### WORK INSTRUCTION A
In the article on the Mercosur-EU agreement, how long does the offset prerogative last under the agreed terms?
### WORK INSTRUCTION B
List every person named in the article on the Mercosur-EU agreement.
### WORK INSTRUCTION C
Write out the part of the article on the Mercosur-EU agreement between "Another point of" and "enters into force.", inclusive.

In their view, there must be a distinction between what is or is not considered strategic. According to interlocutors, a complete withdrawal of the sector is being proposed, along the lines of discussions held in 2013, without considering technical nuances, which “very likely” would be objected to by Europeans.

Another point of disagreement is the “offset” clauses, considerations imposed on suppliers for the purchase of goods or services such as technology transfer. This applies to purchases in sectors such as Defense and Health, among others.

In practice, in a transaction for the purchase of equipment, for example, the foreign company must also provide technology so that a factory in Brazil or a labor training center can eventually be set up.

Under the terms agreed, this prerogative has a term of 15 years from the moment the treaty enters into force.

The wing of the government that is against a broader negotiation admits the possibility of discussing a longer period, but considers that the new conditions established in the Brazilian proposal to make the period unlimited and applicable to all sectors go against the interests of Europeans, that they should not accept such terms.

The points agreed in 2019 by the then government of Jair Bolsonaro (PL) are the target of criticism by President Lula. Last Wednesday (12), the Chief Executive stated that Brazil “does not give up government purchases”, because they will be “the possibility of developing medium and small entrepreneurs” in the country. “We’re going to have to have a dispute,” he said.

The speech echoes the declarations made by the president in January, during the visit of the Prime Minister of Germany, Olaf Scholz, when he stated that the text of the agreement would need to undergo changes, citing public purchases as a point of concern.

According to a survey by Sebrae, based on data from the federal government’s purchasing panel, this year more than R$ 17.3 billion in deals by micro and small companies with the public sector have already been approved. The federal government’s public bidding market is worth R$ 166 billion, according to an estimate by an executive interlocutor.

The most pragmatic wing of the government says that micro and small companies will continue to be preserved even in a scenario of potential increase in competition between Brazilian and European companies. In addition, it contests the argument of those who claim that the agreement goes against the bidding law, sanctioned in 2021.

National legislation provides that the margin of preference for domestic manufactured goods and services resulting from technological development and innovation in the country may be up to 20%. According to technicians from this group, this is a possibility, it is not mandatory, and needs regulation by the Executive.

For negotiators of the agreement, the terms taken by Brazil to Mercosur translate President Lula’s position and concerns and favor the sustainable development of the country as a whole.

The wing most favorable to the current terms of the treaty says that the public procurement chapter would not be an obstacle to the neo-industrialization plans of the PT administration and that the Brazilian counter-proposal does not represent the consensual position of all ministries on the Esplanada.

“What is being presented is a no-deal,” says one source, on condition of anonymity.

Negotiations of the Mercosur-EU agreement informally entered the agenda of the Brazilian delegation in Brussels, where Lula is participating in the meeting of Celac (Community of Latin American and Caribbean States) with the Europeans. On Monday (17), the Mercosur foreign ministers met with the European Union Commissioner for Trade, Valdis Dombrovskis.

“At the time, the authorities of both regions expressed their high political interest in working towards the conclusion of the negotiations”, said the Ministry of Foreign Affairs in a note.

“A balanced association agreement could offer solutions that benefit everyone, take advantage of the complementarities of the two regions to boost their economies and integrate trade and sustainable development in order to generate economic opportunities, without disrespecting the environment”, he added.

Still according to the Itamaraty, the negotiating teams of the two blocs should meet as of August to discuss the outstanding points in the negotiations.

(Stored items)
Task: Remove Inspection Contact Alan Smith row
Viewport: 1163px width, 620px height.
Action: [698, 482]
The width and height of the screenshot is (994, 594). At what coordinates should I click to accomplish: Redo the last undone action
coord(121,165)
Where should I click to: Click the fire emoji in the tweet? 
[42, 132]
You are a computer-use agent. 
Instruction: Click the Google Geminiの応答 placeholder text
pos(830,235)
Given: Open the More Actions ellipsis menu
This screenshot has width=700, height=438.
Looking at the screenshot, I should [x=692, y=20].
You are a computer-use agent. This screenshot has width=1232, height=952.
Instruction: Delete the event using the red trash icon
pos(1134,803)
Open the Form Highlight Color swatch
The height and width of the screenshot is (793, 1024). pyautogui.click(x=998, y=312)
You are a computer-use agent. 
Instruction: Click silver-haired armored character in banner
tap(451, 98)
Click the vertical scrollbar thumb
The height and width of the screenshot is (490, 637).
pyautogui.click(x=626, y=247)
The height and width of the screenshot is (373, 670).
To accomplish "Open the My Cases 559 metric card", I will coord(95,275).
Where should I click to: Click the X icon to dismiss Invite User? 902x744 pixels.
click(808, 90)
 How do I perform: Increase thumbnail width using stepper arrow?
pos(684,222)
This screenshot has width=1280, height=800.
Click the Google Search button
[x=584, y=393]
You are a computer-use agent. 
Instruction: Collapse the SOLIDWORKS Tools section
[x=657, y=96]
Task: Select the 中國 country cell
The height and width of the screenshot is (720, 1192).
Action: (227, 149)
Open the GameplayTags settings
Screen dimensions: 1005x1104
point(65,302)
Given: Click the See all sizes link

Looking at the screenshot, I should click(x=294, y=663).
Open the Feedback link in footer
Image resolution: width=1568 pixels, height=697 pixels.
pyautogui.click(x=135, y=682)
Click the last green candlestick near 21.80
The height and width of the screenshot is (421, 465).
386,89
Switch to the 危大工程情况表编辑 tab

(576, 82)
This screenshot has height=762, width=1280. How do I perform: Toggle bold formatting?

### RESPONSE AREA A
It lasts 15 years from the moment the treaty enters into force.

### RESPONSE AREA B
Jair Bolsonaro, Lula, Olaf Scholz, Valdis Dombrovskis

### RESPONSE AREA C
Another point of disagreement is the “offset” clauses, considerations imposed on suppliers for the purchase of goods or services such as technology transfer. This applies to purchases in sectors such as Defense and Health, among others.

In practice, in a transaction for the purchase of equipment, for example, the foreign company must also provide technology so that a factory in Brazil or a labor training center can eventually be set up.

Under the terms agreed, this prerogative has a term of 15 years from the moment the treaty enters into force.